→ **O que fazer**:
Indique se cada afirmação abaixo está de acordo com o trecho sobre o álbum de Manu Gavassi, respondendo sim ou não e citando literalmente as palavras do trecho que decidem a resposta. 1. O álbum tem nove faixas. 2. A parte visual do álbum será lançada na Netflix. 3. A mudança na direção artística e musical de Manu começou apenas com sua entrada no BBB 20.

→ **Trecho para análise**:
───

Acompanhada de Lucas Silveira (Fresno) na direção e produção musical do projeto, o álbum tem nove faixas. A parte visual do álbum está com o lançamento previsto para o dia 26 de novembro, na Disney+.
O preparativos para a nova fase da carreira
Mesmo com uma longa carreira na música já estabelecida, a entrada de Manu Gavassi no BBB 20, acompanhado de momentos marcantes no programa e a jogada de marketing em suas redes sociais aqui fora, fez o seu nome ser apresentado a um imenso público que ainda não a conhecia. Porém, a mudança na direção artística e musical de Manu não começou apenas desse momento.

───

→ **Registros selecionados**:
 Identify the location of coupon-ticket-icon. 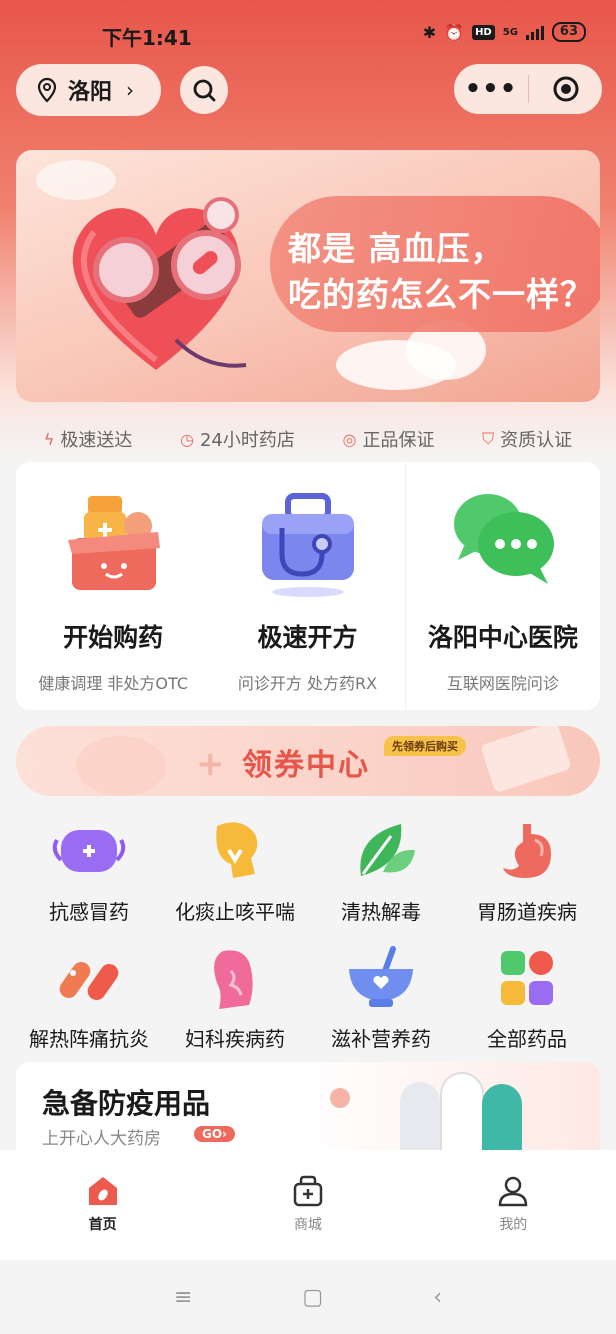
(526, 760).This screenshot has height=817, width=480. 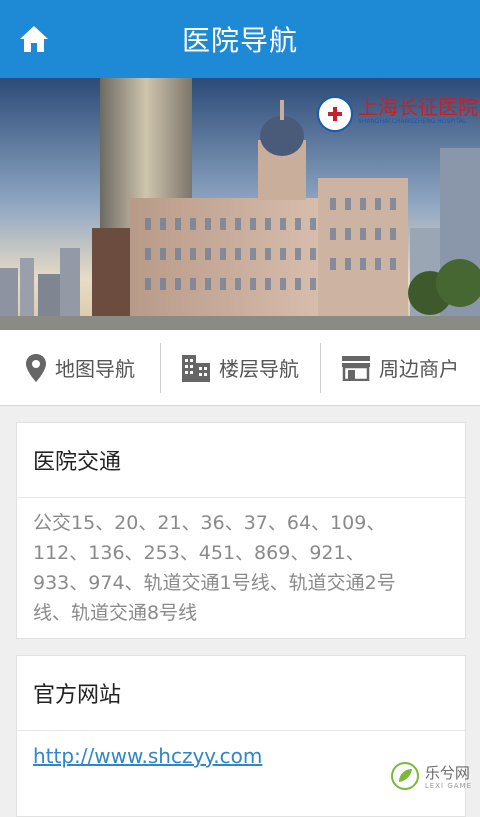 What do you see at coordinates (447, 772) in the screenshot?
I see `watermark-text: 乐兮网` at bounding box center [447, 772]. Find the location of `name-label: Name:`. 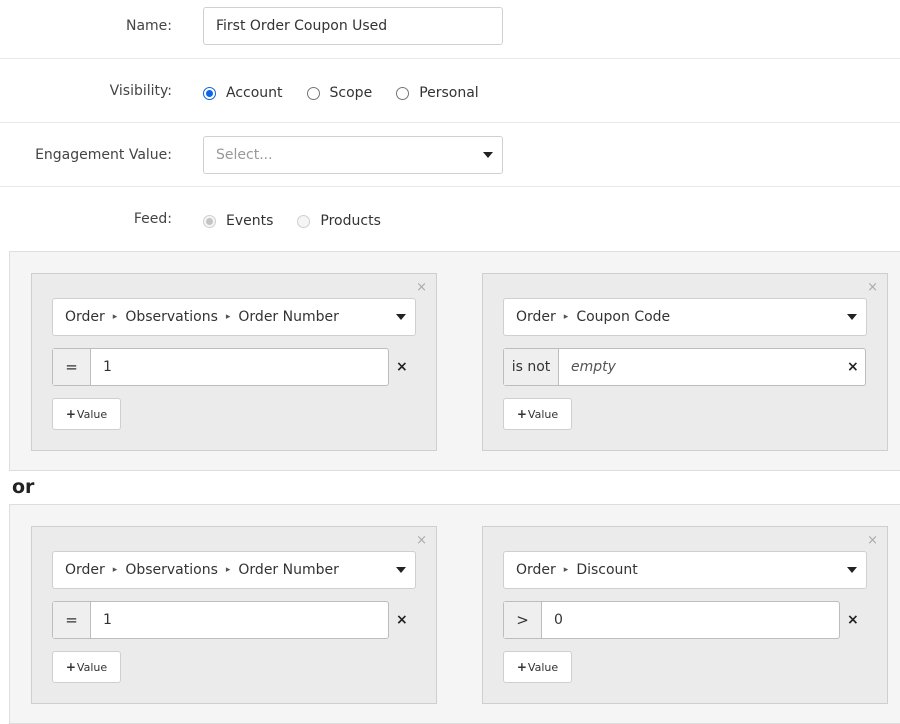

name-label: Name: is located at coordinates (148, 26).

───

→ **Resposta do exercício**:
1. Sim: "o álbum tem nove faixas".
2. Não: "A parte visual do álbum está com o lançamento previsto para o dia 26 de novembro, na Disney+".
3. Não: "a mudança na direção artística e musical de Manu não começou apenas desse momento".